In 2016 alone, there were two such systematic reviews and meta-analyses published [2, 9]. Memon et al. reviewed four randomized controlled trials (406 patients) comparing mesh repair to simple closure during laparoscopic hernia repair [9]. The median follow-up was 6 months. They concluded that all included RCTs suffered from poor methodological quality and that there is presently no evidence to support the routine use of mesh. The report by Tam et al. (2016) analyzed 26 studies comparing mesh repair to simple closure in laparoscopic paraesophageal hernia repair with recurrence as the primary outcome [2]. They found the odds of hernia recurrence in the mesh repair group were 49% less (OR 0.51, 95% CI 0.30 to 0.87; p = 0.014) relative to the baseline group of simple repair. However, there was no significant difference in the need for reoperation between mesh and non-mesh groups (odds ratio 0.42, 95% CI 0.13 to 1.37; p = 0.149). Furthermore, the included studies were highly variable with respect to type of mesh used, definition of recurrence, and time to objective follow-up, which ranged between 6 and 117 months, such that a favorable conclusion toward mesh repair could not be made. Of the studies included in the same meta-analysis, three studies reported six mesh-related complications including five mesh erosion into the esophagus and one unspecified complication requiring mesh removal [2].

Significance of Hiatal Hernia Recurrence After Paraesophageal Hernia Repair

Recurrence has classically been used as a metric of quality after paraesophageal hernia repair. As such, the goal of paraesophageal hernia repair historically has been to avoid recurrences of any size, even small type I hernias. As described above, the majority of RCTs and other studies examining mesh reinforcement after hiatal closure report follow-up of only ~6–24 months; few of these report on pre- vs postoperative quality of life or symptoms (Table 24.1). The one trial which did report on these outcomes at 5 years in patients receiving biologic vs no mesh found no differences in symptoms, quality of life, or need for reoperation between groups, regardless of hernia recurrence [10].
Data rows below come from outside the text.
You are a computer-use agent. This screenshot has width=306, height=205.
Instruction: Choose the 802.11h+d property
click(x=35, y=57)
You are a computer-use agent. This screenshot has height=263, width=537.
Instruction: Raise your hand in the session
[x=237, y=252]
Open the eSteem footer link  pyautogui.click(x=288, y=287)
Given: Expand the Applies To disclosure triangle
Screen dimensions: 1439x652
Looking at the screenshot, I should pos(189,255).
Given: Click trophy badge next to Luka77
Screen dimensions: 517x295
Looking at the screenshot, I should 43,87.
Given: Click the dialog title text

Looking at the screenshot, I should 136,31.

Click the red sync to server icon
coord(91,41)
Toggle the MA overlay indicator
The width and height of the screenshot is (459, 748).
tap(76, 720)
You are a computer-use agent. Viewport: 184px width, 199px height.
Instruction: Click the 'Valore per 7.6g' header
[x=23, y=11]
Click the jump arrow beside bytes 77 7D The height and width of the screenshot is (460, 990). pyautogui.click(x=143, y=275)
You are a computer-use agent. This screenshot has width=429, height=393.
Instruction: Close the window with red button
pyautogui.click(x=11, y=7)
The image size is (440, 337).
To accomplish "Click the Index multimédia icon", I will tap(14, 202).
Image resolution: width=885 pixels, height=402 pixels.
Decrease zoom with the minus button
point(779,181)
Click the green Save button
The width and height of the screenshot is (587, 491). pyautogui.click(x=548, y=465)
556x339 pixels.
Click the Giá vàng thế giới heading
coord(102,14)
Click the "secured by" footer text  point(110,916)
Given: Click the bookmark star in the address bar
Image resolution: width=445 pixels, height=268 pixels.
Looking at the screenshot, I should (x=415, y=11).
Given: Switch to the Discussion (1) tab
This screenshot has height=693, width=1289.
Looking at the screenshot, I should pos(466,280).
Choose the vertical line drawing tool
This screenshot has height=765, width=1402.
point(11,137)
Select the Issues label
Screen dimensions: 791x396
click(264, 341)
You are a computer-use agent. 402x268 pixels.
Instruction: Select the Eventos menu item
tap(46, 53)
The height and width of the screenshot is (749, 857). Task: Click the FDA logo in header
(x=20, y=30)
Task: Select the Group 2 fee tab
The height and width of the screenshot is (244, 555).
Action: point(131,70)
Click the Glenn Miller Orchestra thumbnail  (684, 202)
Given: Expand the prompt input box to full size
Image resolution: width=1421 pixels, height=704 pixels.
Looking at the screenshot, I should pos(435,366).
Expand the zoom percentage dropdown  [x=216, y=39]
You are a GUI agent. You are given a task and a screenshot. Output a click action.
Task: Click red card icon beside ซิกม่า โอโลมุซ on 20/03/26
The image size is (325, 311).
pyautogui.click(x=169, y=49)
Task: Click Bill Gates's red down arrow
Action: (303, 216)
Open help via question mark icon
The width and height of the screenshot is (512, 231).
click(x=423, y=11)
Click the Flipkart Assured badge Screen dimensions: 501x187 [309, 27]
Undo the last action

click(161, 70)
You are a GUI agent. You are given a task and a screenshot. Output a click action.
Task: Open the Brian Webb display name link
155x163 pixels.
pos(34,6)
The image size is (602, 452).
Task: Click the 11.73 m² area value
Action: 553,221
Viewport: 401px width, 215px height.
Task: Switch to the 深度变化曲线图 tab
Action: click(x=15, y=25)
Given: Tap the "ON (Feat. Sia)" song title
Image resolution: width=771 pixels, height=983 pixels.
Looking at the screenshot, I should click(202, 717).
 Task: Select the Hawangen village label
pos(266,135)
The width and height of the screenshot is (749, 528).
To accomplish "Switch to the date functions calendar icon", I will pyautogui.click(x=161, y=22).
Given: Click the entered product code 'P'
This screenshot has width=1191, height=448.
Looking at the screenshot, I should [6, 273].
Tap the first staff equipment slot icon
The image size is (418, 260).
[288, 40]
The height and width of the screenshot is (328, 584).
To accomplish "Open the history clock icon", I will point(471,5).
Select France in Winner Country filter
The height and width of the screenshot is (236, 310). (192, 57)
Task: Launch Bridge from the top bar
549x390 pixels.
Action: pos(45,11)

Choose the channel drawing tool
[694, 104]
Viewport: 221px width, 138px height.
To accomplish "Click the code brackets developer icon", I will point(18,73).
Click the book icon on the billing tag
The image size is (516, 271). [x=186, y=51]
In the absence of direct data, need for reoperation may be used as a surrogate for poor quality of life or intolerable symptoms. In large series reporting on 5–10 years of follow-up, the rate of reoperation appears to be quite low (0–4.8%) [8, 10]. Furthermore, in studies that have reported long-term quality of life and symptoms scores, these appear to improve and remain stable over time irrespective of hernia recurrence [8, 44,45,46]. In light of these results, it seems that anatomical recurrence alone is not a sufficient indicator of operative “failure” after PEH repair.

Summary

Despite numerous RCTs and other clinical reports, the available data do not presently support the routine use of mesh for crural reinforcement over primary cruroplasty alone. While synthetic nonabsorbable mesh use has been shown to result in lower anatomic recurrence rates, most recurrences are of little clinical significance and do not warrant the risk of catastrophic complications from permanent mesh placed at the hiatus. Absorbable materials might lessen the risk of serious complications but result in similar long-term recurrence rates to primary closure with considerable additional cost.

As such, it is our opinion, based on the available evidence at this time, that routine mesh reinforcement after primary hiatal hernia repair is of little clinical value and associated with elevated risk of complications and cost. We recommend against the use of permanent mesh entirely and suggest that bioabsorbable meshes be used only selectively.